# RF Encoding for Gradient-Free MRI

> **NIH NIH R01** · VANDERBILT UNIVERSITY · 2020 · $382,145

## Abstract

Project Summary
The goal of this project is to translate RF encoding methods developed in an R21 project to human imaging, by
implementing them on a very low field human MRI scanner. Its successful completion will enable silent, low-cost
and more portable MRI systems, leading to a substantial reduction in the cost of imaging and improved patient
compliance and comfort.
 In conventional MRI, a received signal is localized to its spatial location of origin based on its temporal
frequency, which is controlled using magnetic fields that are parallel to the main (B0) field of the scanner and
vary linearly across space. There are many problems with these B0 gradient fields: they are loud and induce
peripheral nerve stimulation, compromising patient comfort; they have relatively long switching times due to the
high inductance of the coils; they require bulky cooling systems and customized amplifiers; and they are expen-
sive, representing 25-30% of the cost of a clinical scanner. B0 gradient encoding also suffers from spatial errors
due to concomitant terms, which increase with decreasing B0 field strength and will limit the performance of
emerging portable and low-cost MRI systems. A potential solution to these problems is to replace B0 gradients
with RF gradients, which are silent and low-cost. Unfortunately, in spite of its potential RF gradient encoding
has not yet become a clinical or commercial success.
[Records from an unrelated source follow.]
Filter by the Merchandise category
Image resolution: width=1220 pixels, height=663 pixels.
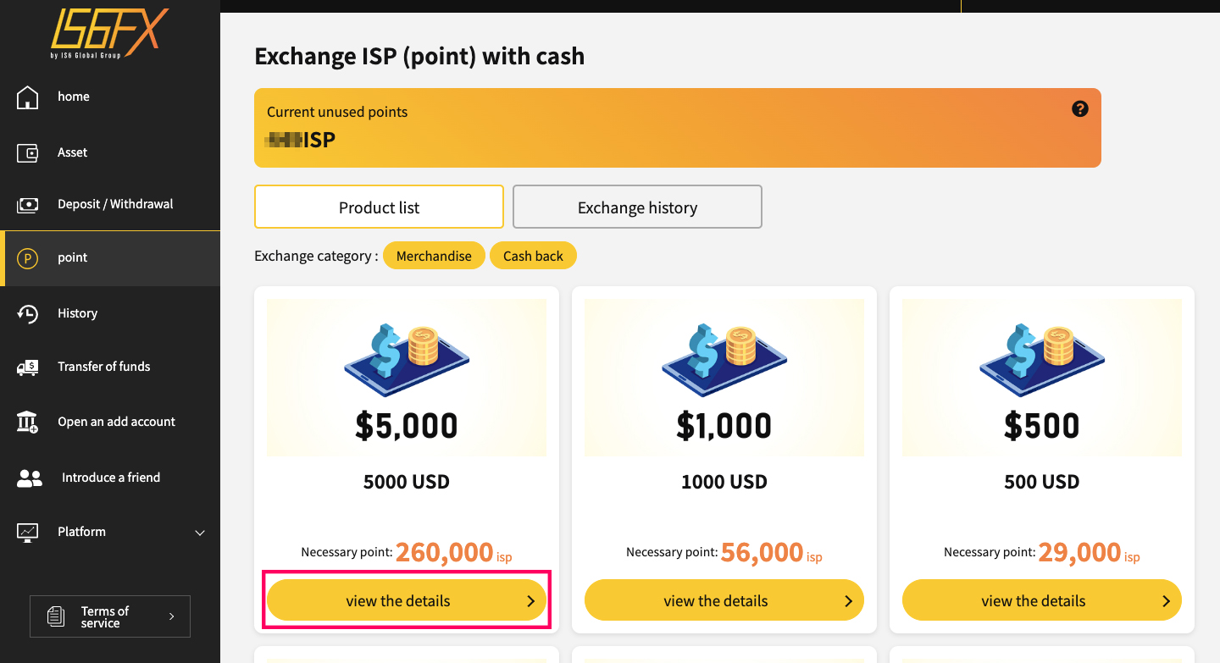click(434, 256)
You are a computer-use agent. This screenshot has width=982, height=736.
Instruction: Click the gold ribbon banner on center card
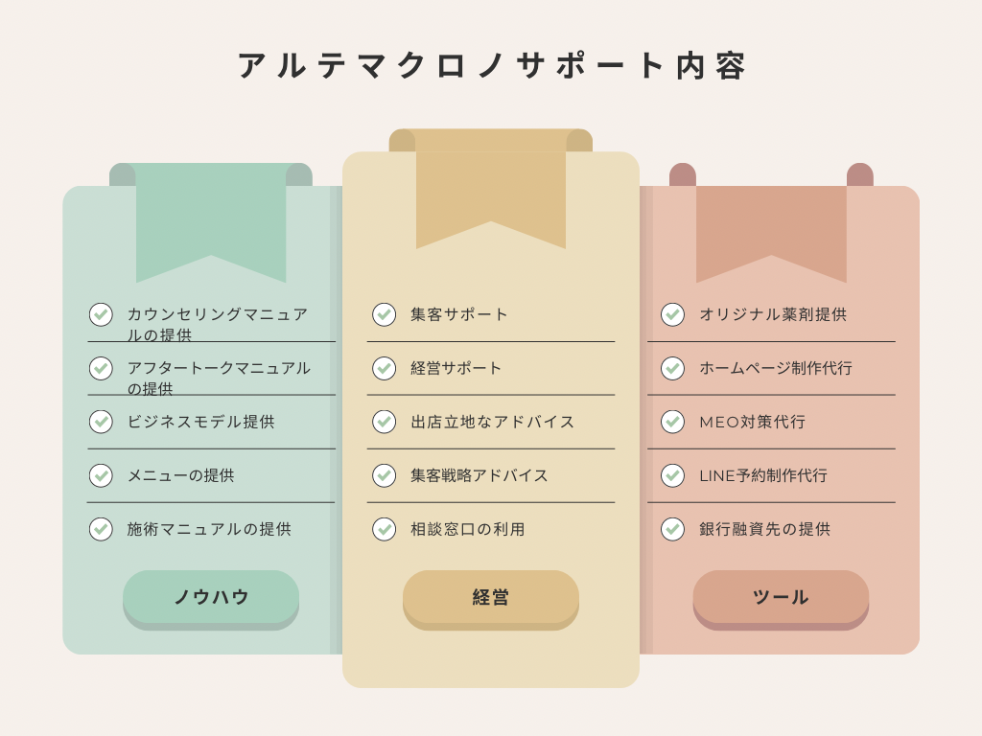pyautogui.click(x=491, y=189)
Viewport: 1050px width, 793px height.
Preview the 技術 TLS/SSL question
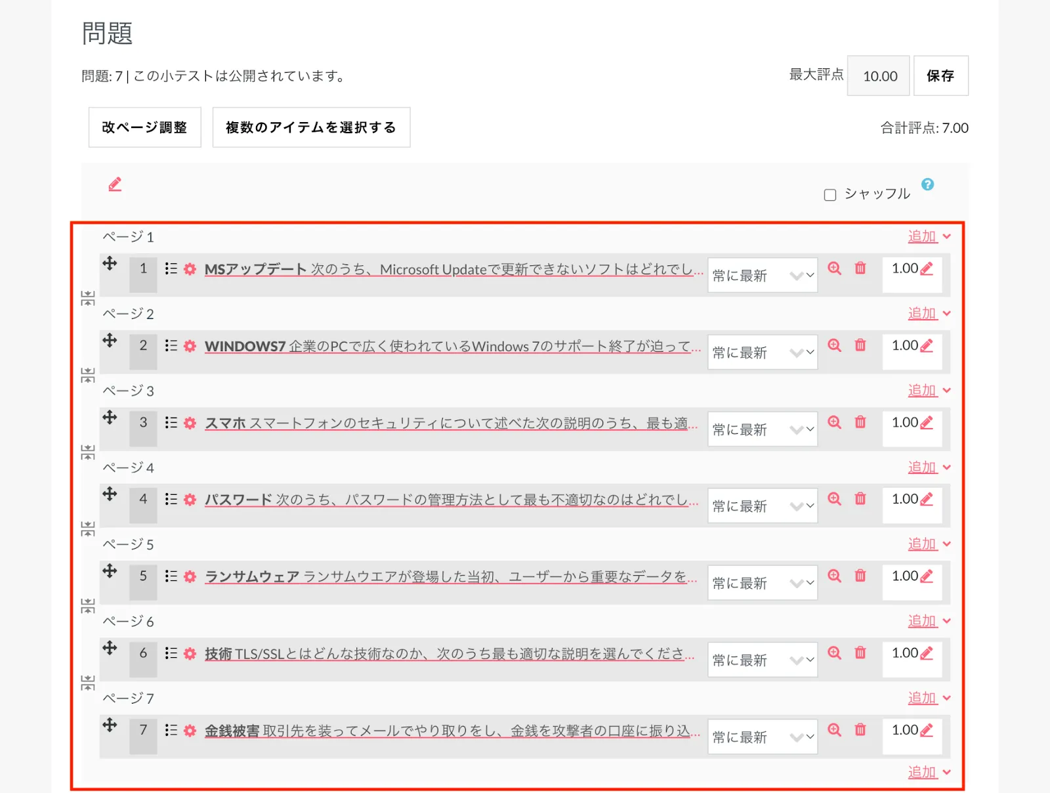point(834,653)
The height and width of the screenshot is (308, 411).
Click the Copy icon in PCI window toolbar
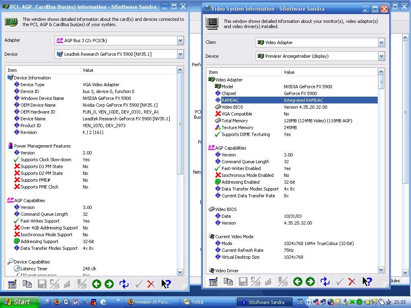coord(27,284)
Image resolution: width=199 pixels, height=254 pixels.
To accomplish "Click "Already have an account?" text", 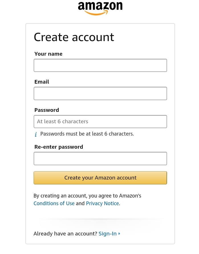I will coord(65,234).
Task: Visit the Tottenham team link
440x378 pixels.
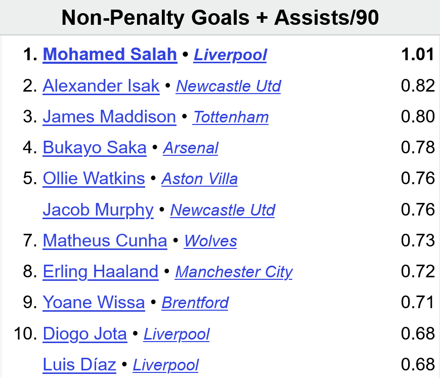Action: tap(231, 117)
This is largely due to the fact that no existing RF gradient
encoding method offers the orthogonality between contrast development and spatial encoding that is enjoyed by
B0 gradients, or a straightforward path to convert existing B0 gradient-based MRI scans to use RF encoding. The
methods developed in this project are the first to meet these requirements, and will thus be the first truly viable
RF gradient-based imaging methods.
 The central innovation of this project is to use the Bloch-Siegert (BS) shift to spatially encode the MRI
signal. As with B0 gradients, this encoding mechanism is based on the application of phase shifts to magnetization
directly in the transverse plane, and therefore does not modulate the magnitude of the transverse magnetization,
leaving image contrast unaffected by spatial encoding. The first Aim of the project is to develop array and solenoid
RF gradient coils and associated RF hardware to enable 2D and 3D Cartesian brain imaging on a human 0.0475
Tesla MRI scanner, including strategies for simultaneous RF transmission and reception to enable frequency
encoding by BS shift. The second Aim is to develop and implement RF-encoded pulse sequences for brain
imaging based on the BS shift, leveraging key developments from the R21 phase of the project including swept RF
pulses for phase encoding, a theoretical basis and pulse sequence for BS frequency encoding, and RF pulses for
RF gradient-based slice-selective excitation and slice-encoding. The third Aim is to develop image reconstructions
and evaluate the encoding methods in human ...

## Key facts

- **NIH application ID:** 10073002
- **Project number:** 1R01EB030414-01
- **Recipient organization:** VANDERBILT UNIVERSITY
- **Principal Investigator:** William A Grissom
- **Activity code:** R01 (R01, R21, SBIR, etc.)
- **Funding institute:** NIH
- **Fiscal year:** 2020
- **Award amount:** $382,145
- **Award type:** 1
- **Project period:** 2020-07-15 → 2024-03-31

## Primary source

NIH RePORTER: https://reporter.nih.gov/project-details/10073002

## Citation

> US National Institutes of Health, RePORTER application 10073002, RF Encoding for Gradient-Free MRI (1R01EB030414-01). Retrieved via AI Analytics 2026-05-22 from https://api.ai-analytics.org/grant/nih/10073002. Licensed CC0.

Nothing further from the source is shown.